“But great painter as Handel was, he did not work so much through the brilliancy, variety and novelty of his tone-colors as by the beauty of his designs and his effects of light and shade. With a voluntarily restrained palette and by satisfying himself with the sober colors of the strings, he yet was able to produce surprising and thrilling effects. Volbach has shown that he did not contrast and mix his strings but divided the same family of instruments into different groups. In the introduction to Esther (1732), the violins are divided into five groups, in the Resurrection (1708) into four groups. The violas are sometimes divided into two, the second group being reinforced by the third violin, or the violoncellos. On the other hand, when Handel wanted to do so, he reduced his instrumental forces by suppressing the viola and the second violin, whose places were taken by the clavecin. All his orchestral art is the true instinct of balance and economy, which, with the most restricted means in managing a few colors yet knows how to obtain as powerful impressions as our musicians to-day with their crowded palettes.
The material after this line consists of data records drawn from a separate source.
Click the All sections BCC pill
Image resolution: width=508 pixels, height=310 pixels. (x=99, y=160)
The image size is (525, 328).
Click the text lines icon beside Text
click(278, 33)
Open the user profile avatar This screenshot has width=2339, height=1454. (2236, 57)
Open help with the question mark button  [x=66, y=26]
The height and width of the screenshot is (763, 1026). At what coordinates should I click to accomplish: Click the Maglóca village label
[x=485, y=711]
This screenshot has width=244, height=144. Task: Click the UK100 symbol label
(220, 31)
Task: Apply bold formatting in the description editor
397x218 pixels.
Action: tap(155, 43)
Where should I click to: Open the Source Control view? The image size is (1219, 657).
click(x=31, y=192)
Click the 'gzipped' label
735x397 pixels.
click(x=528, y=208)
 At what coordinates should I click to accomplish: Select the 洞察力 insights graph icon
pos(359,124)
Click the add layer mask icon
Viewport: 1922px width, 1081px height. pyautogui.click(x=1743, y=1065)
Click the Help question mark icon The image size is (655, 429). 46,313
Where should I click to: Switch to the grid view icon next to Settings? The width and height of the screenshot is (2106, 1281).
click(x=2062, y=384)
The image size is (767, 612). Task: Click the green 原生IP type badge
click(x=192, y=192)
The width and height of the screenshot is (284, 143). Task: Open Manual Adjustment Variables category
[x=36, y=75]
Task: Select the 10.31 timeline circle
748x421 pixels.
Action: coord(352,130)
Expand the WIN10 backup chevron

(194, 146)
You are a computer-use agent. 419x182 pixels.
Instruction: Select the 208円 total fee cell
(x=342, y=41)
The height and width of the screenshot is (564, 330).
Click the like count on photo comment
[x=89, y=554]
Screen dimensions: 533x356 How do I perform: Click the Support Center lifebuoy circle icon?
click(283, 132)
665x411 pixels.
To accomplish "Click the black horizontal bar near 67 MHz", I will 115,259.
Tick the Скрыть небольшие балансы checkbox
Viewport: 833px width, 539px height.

“One is prone to accept too readily the idea that expressive nuance is the privilege of modern musical art and that Handel’s Orchestra knew only the great theatrical contrasts between force and sweetness, or loudness and softness. It is nothing of the kind. The range of Handel’s nuances is extremely varied. We find with him pianissimo, piano, mezzo piano, mezzo forte, un poco più F., un poco F., forte, fortissimo. We never find the orchestral crescendo and decrescendo, which hardly appears marked until the time of Jomelli and the school of Mannheim; there is no doubt, however, but that it was practised long before it was marked in the music. The President of Brosses wrote in 1739 from Rome: ‘The voices like the violins used with light and shade with unconscious swelling of sound, which augments the force from note to note, even to a very high degree since its use as a nuance is extremely sweet and touching.’ And endless examples occur in Handel of long crescendi and diminuendi without their expression being marked in the scores. Another kind of crescendo and diminuendo—made on the same note—was very common in the time of Handel. His friend, Geminiani, helped to set the fashion.
“As Geminiani explains it: ‘The sound ought to commence softly and should swell out in a gradual fashion to about half its value. Then, it should diminish to the end. The movement of the bow should continue without interruption.’”[56]
Padre Martini said that Gluck combined in the music-drama “all the finest qualities of Italian and many of those of French music with the great beauties of the German orchestra.”
Gluck began where Handel left off. Handel had already treated mythological subjects. He had also written an Alceste and an Armida before Gluck appeared on the scene. Handel (who is said not to have liked Gluck at all) was Gluck’s chosen master on account of “the wonderful beauties of his melodies, the grandeur of his style and his rhythms like armies on the march.”
Gluck not only followed Handel, but he adored him. He kept Handel’s portrait over his bed!
“Gluck gave the Orchestra a new life, assigning the first place to it in some cases, letting it express the feeling that captivates the listener. With him violins, oboes and trombones are not merely sonorous agents; they are living entities, personages of action. Through the Orchestra he adds dazzling beauty to a temple scene, or a scene in the Elysian Field; and by little touches on certain instruments here and there he can make us feel the mystery of the infernal regions. Gluck’s great gift to the Orchestra was to make it speak.”[57]
Christoph Willibad Gluck was born near Neumarkt in the Upper Palatinate (Austria) in 1714. He was educated in music in Prague and in Vienna; and fortunately attracted the attention of Prince Melzi, who took him to Milan to direct his private Orchestra. We all know how his successful operas in Vienna prepared the way for still greater triumphs in Paris, where Gluck enjoyed the patronage of the Queen Marie Antoinette, who, being an Austrian, had known and loved Gluck’s works in Vienna.